Black Suffragists

Everything Black women do for civil rights pays off triple: for themselves, for all women, and for all men of color. This is particularly evident in the fight for full voting rights.

This exhibit spotlights just some of the amazing women who devoted themselves to freedom and equality. For more, search “Black Suffragists” or click the tag “Black Suffragists” on any item.

Pre-Civil War Black Suffragists

African-American women began to agitate for political rights in the 1830s, creating Female Anti-Slavery Societies in New York and Philadelphia. Sexism kept women from leadership roles in male-led abolitionist groups, so they made their own. Throughout the 19th century, African-American women like Harriet Forten Purvis, Mary Ann Shadd Cary, and Frances Ellen Watkins Harper worked on two fronts simultaneously: reminding African-American men and white women that Black women needed legal rights, especially the right to vote.

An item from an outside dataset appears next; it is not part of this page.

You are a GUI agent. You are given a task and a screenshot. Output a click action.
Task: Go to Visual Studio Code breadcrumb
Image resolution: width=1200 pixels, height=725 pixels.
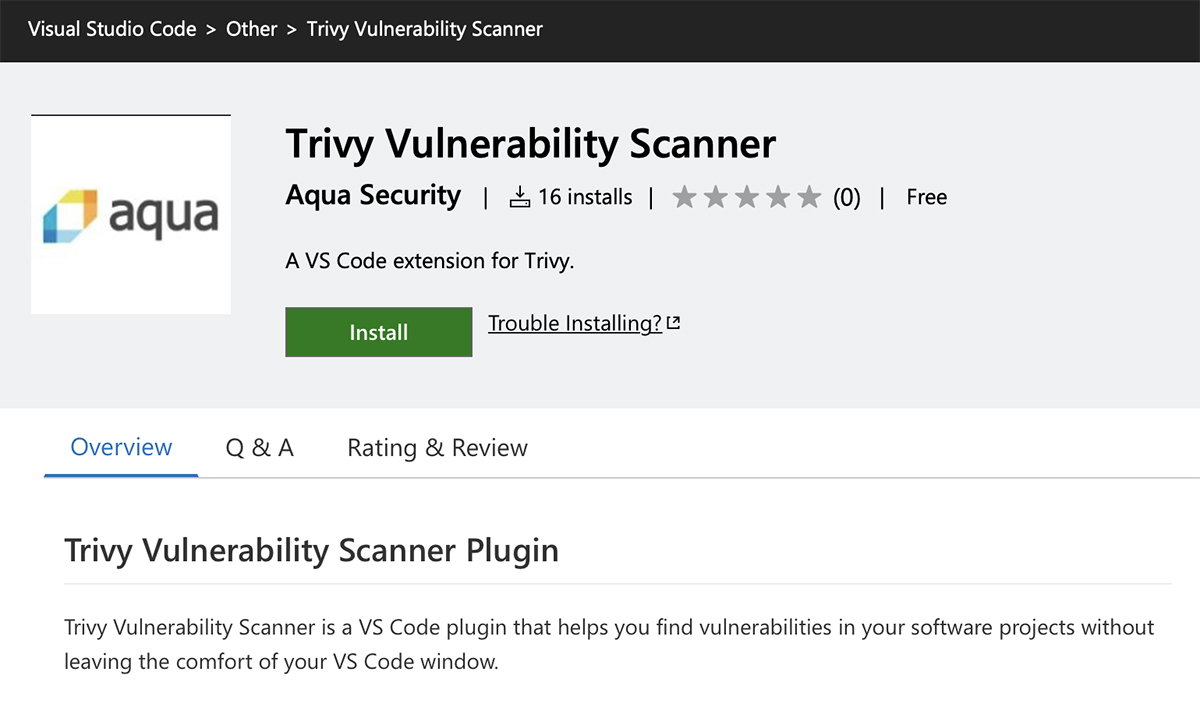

Post-Civil War Black Suffragists

After the Civil War, the women's rights movement split over whether to support ratification of the 15th Amendment. The split was framed as a conflict between white women and black men - see Racism in the Movement - and left little space for African-American women, who nonetheless continued their suffrage activism. By the 1890s, the mainstream women's suffrage movement had become explicitly racist and exclusionary. African-American women worked for voting rights through local women's clubs and the National Association of Colored Women.

Black Suffragists in the early 20th Century

Women won the vote in dozens of states in the 1910s. W.E.B. DuBois and the NAACP advocated women’s suffrage nationwide, and African-American women - most notably, Ida B. Wells - created powerful voting blocks in Chicago and elsewhere. Professor Martha Jones reminds us that Black women were the only women to vote as a block from the beginning.

Black Suffragists after the 19th Amendment

The struggle for the vote did not end with the ratification of the Nineteenth Amendment. Ratification of the 19th Amendment in 1920 expanded voting rights substantially, but did not address the racial terrorism that prevented African-Americans in southern states from voting, regardless of sex. Women like Fannie Lou Hamer, Ella Baker, and Diane Nash continued the fight for voting rights for all, culminating in the passage of the Voting Rights Act of 1965.